## To do
I need the lines from the one holding "Open the BOM table panel icon" to the last line of the data below repeated exactly, both included, without pictures.

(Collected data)
==========
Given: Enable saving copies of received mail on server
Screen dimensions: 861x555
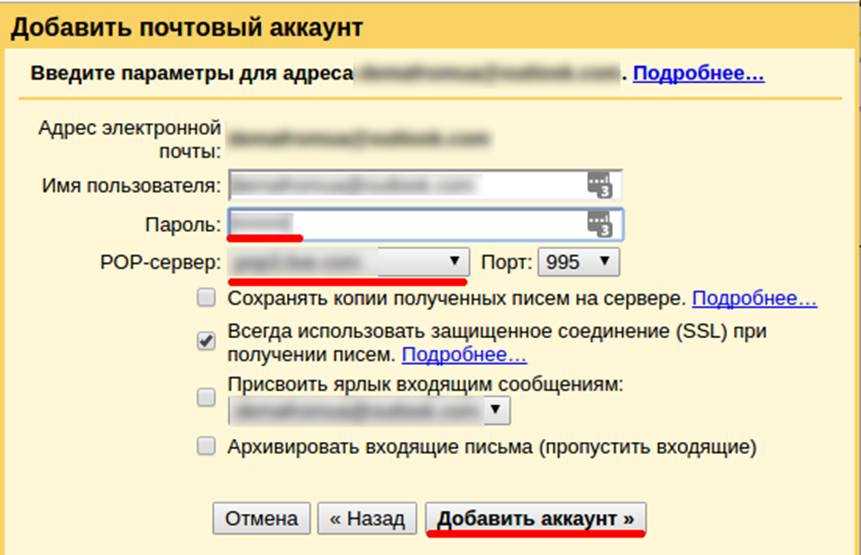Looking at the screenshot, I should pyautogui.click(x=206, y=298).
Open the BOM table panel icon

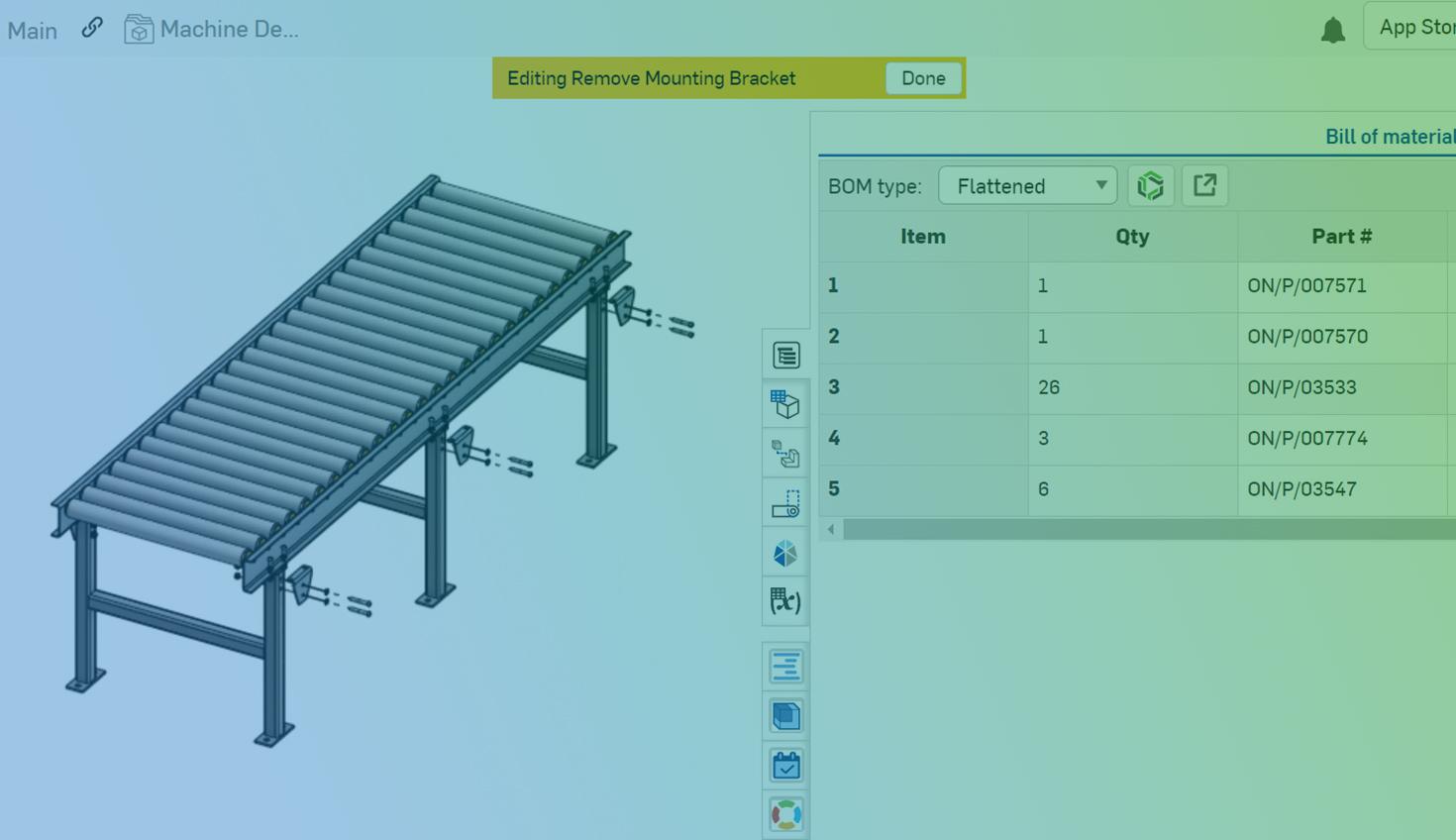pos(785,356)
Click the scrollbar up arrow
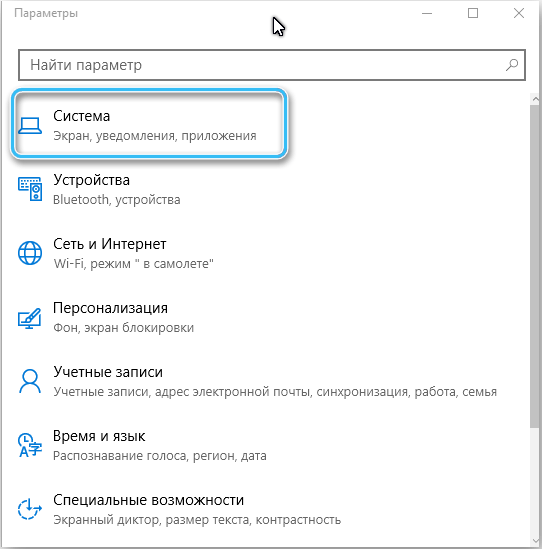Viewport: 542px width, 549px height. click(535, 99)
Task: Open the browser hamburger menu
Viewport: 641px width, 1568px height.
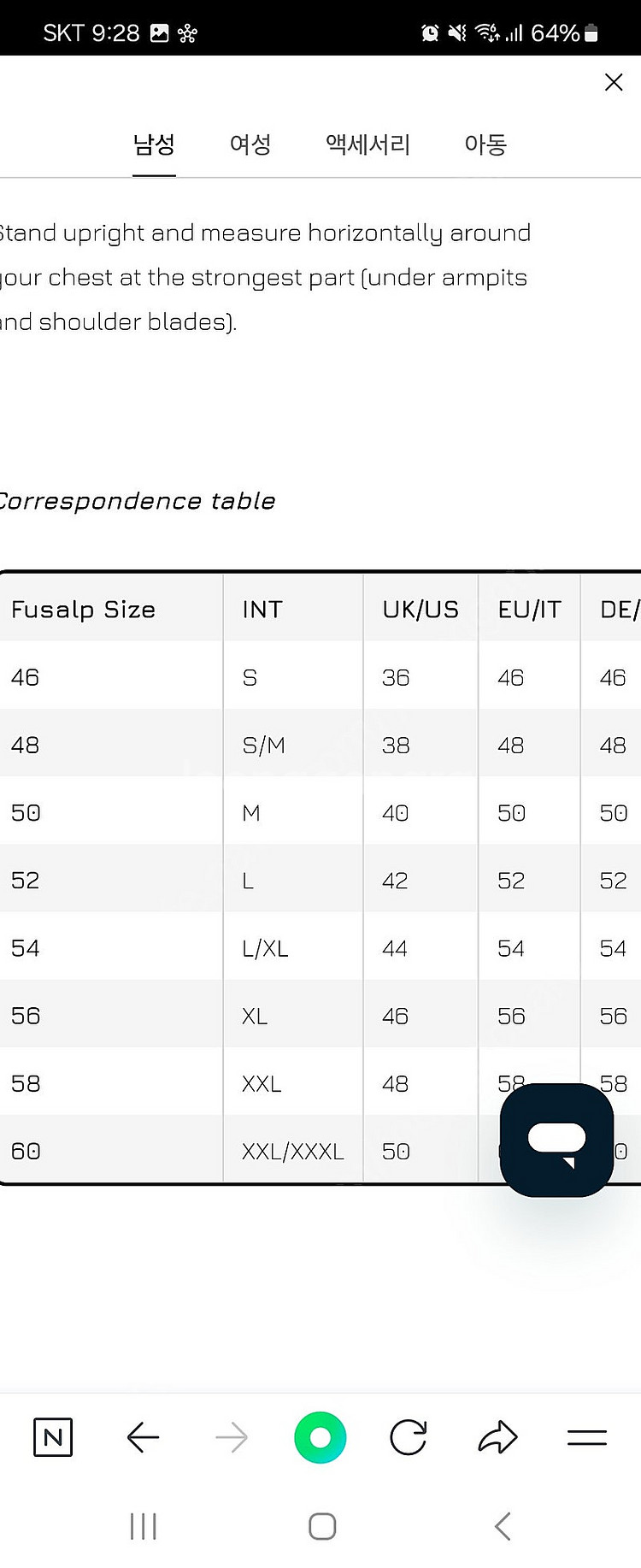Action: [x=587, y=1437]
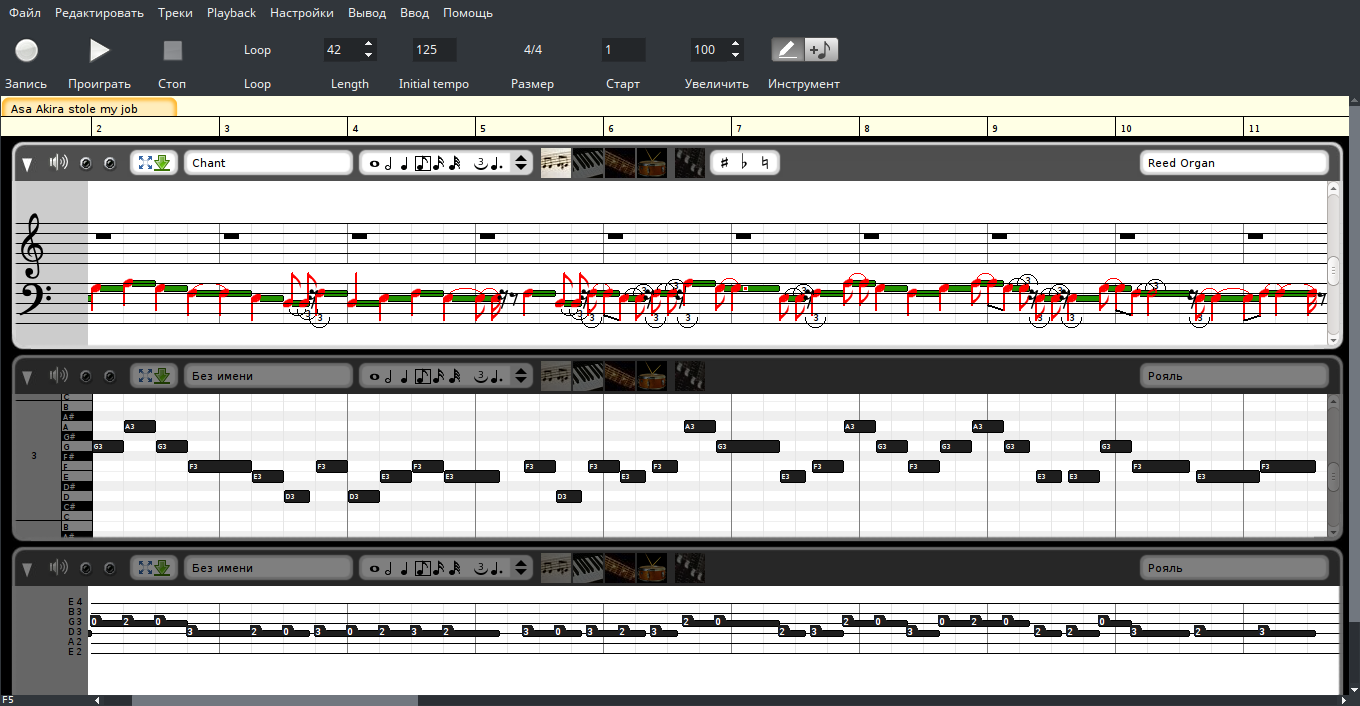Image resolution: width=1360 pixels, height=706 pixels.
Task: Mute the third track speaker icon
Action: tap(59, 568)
==========
## Reply to the exercise
Open the BOM table panel icon

pos(785,356)
Click the scrollbar up arrow
Viewport: 542px width, 549px height. click(535, 99)
Task: Open the browser hamburger menu
Viewport: 641px width, 1568px height.
Action: [x=587, y=1437]
Image resolution: width=1360 pixels, height=706 pixels.
Task: Mute the third track speaker icon
Action: tap(59, 568)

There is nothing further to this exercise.